The lawyer is reported as adding that her team is "exploring various legal theories at this time".

"Everyone involved in the handling and use of firearms on the set had a duty to behave in a manner such that the safety of others was protected, and it appears that certain actions and inactions contributed to this outcome."

In his interview, Baldwin said he didn't think it necessary to check the gun himself. 

"When that person who was charged with that job, handed me the weapon, I trusted them... In the 40 years I've been in this business all the way up until that day, I've never had a problem."

Deadline reports that local law enforcement is frustrated Baldwin is speaking to media. One source reportedly said the police department felt "betrayed" by the actor given the "consideration" he was afforded after the tragedy.

"Baldwin is testing the department's patience and becoming a distraction to the ongoing investigation," another source of Deadline's said.

In his ABC interview, Baldwin also claimed to have never pulled the trigger on the weapon, saying he would "never point a gun at anyone and pull a trigger". He said he had no idea how a live round got into the weapon, but conceded "someone" put it there.
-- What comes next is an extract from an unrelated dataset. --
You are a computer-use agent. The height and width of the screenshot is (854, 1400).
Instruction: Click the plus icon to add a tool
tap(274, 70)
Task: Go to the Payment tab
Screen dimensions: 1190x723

Assistant director Dave Halls' lawyer backed up Baldwin's story, saying Halls never saw the actor place his finger on the trigger.

Michigan-based firearms expert Steven Howard told Reuters it is possible for a weapon to misfire if the trigger or hammer suffers a "very, very rare" major breakage or malfunction. But he said Baldwin may also just not remember pulling the trigger due to the trauma.
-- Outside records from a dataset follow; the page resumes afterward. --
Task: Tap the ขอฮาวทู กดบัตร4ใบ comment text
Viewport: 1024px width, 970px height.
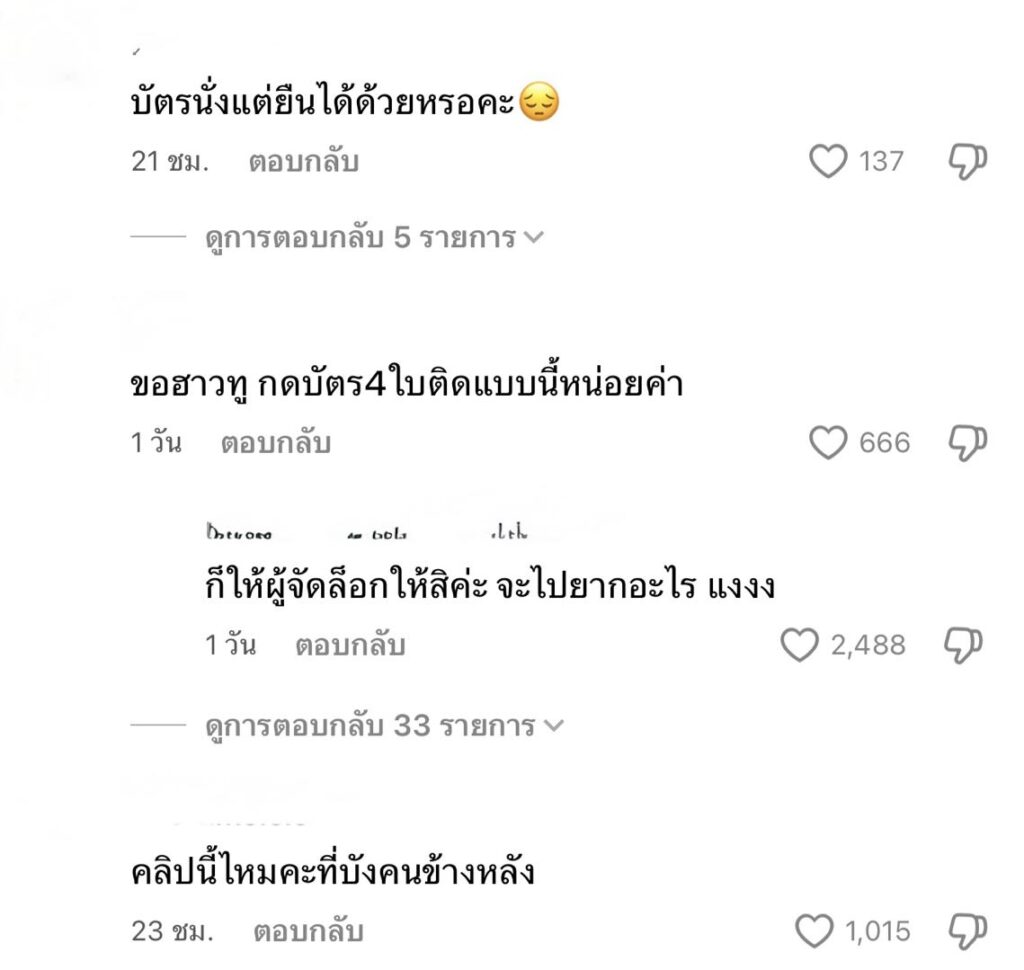Action: click(x=407, y=385)
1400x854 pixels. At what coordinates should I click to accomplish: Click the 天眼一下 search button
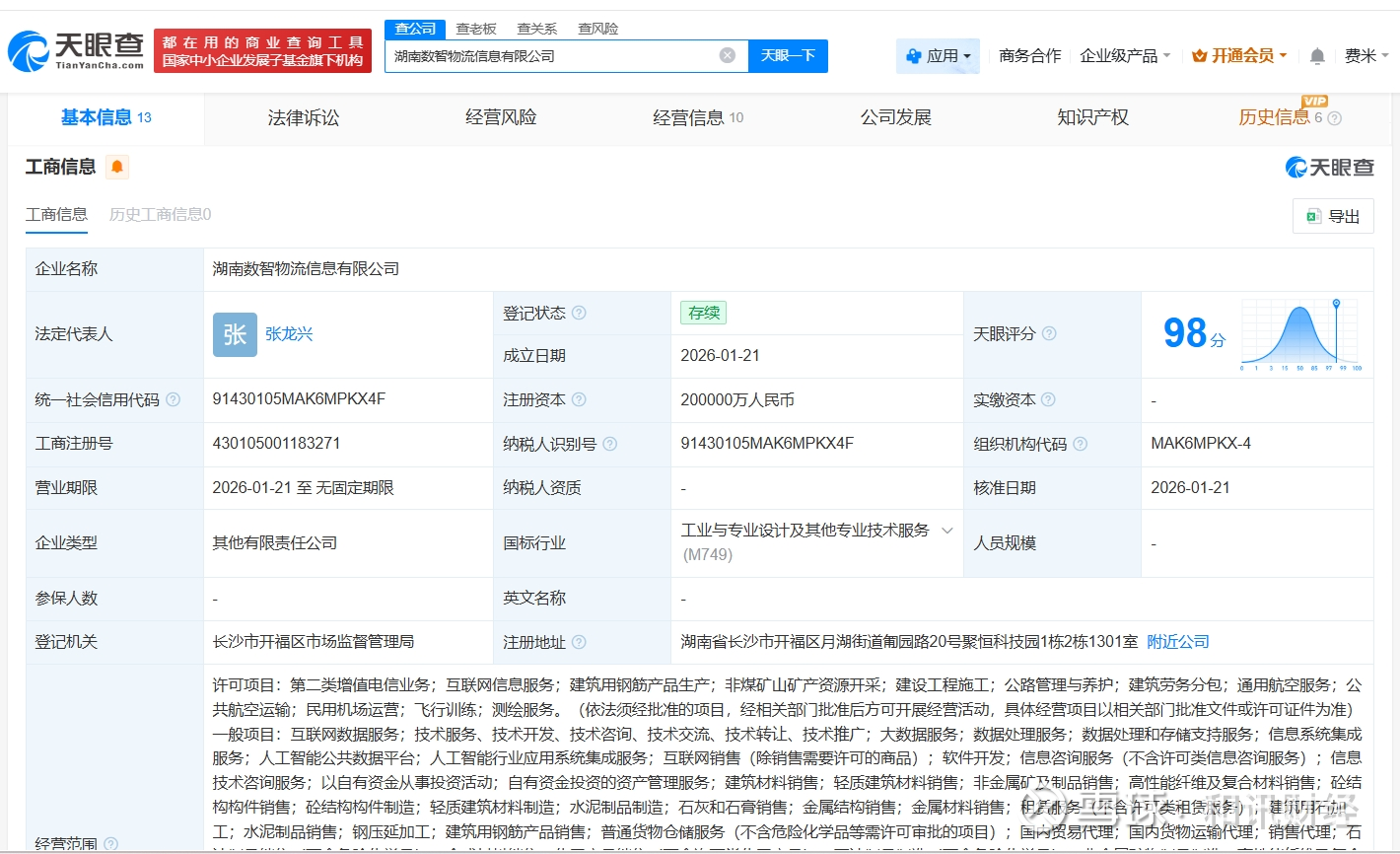[x=788, y=55]
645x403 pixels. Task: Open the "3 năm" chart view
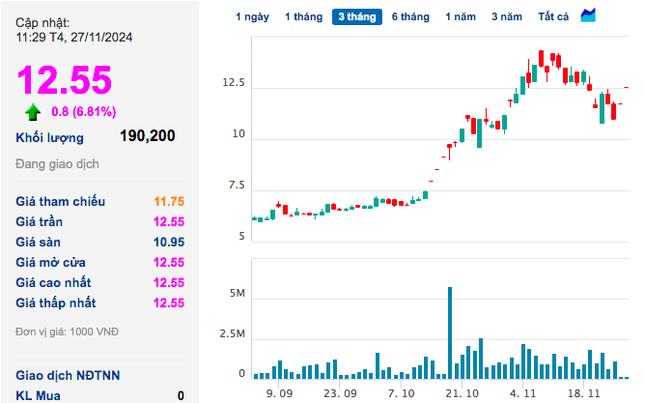point(506,16)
"But if he insists that he did not pull the trigger, I find that very hard to believe. If someone puts me in the room with that gun for two minutes, I'll tell if he's a liar or not."
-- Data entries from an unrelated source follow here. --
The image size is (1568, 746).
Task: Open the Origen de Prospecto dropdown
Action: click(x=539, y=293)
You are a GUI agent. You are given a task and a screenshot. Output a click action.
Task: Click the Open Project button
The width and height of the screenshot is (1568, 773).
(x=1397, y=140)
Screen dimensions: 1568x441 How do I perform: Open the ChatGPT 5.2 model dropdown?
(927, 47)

Variety reports camera operator Lane Luper as saying in a statement on Friday that "guns don't just go off" and that there were multiple steps that must have happened before the bullet exited the chamber. It was not a "magic self-firing weapon", the crew member said. 

"Alec Baldwin, David Halls, Hannah Gutierrez-Reed and the producers of Rust are attempting to avoid personal responsibility through unfounded claims and scripted narrative," Luper said. 

The camera operator was one of a group of crew members to walk off the set shortly before the shooting.

Baldwin claimed to ABC to be unaware of safety concerns on the set of the film, which he is a producer on. Two crew members have filed lawsuits against Baldwin and other producers, accusing them of lax protocols. 

It comes as investigators try to track down the source of the live bullet. 

On Wednesday, a search warrant was issued for a prop house in Albuquerque, New Mexico which, according to the statement, supplied Rust with guns, dummy rounds and blanks. The owner, Seth Kenney, has previously worked with Thell Reed, the father of Rust's armourer Hannah Gutierrez-Reed.

The affidavit says that during production on another film in August and September, Kenney asked Reed to bring live ammunition to a training session "in case they ran out of what was supplied". Reed told investigators he did so and that Kenney afterwards took the ammunition despite him trying to get it back. According to Reed, Kenney told him to "write it off".

The warrant says Reed told investigators ammunition he once possessed "may match the ammunition found on the set of Rust".

Kenney's lawyer, however, denies ever providing live ammunition to Rust and that parts of the search warrant affidavit "includes material misstatements of fact".

Gutierrez-Reed, the Rust armourer, has said she has no idea where the live rounds came from.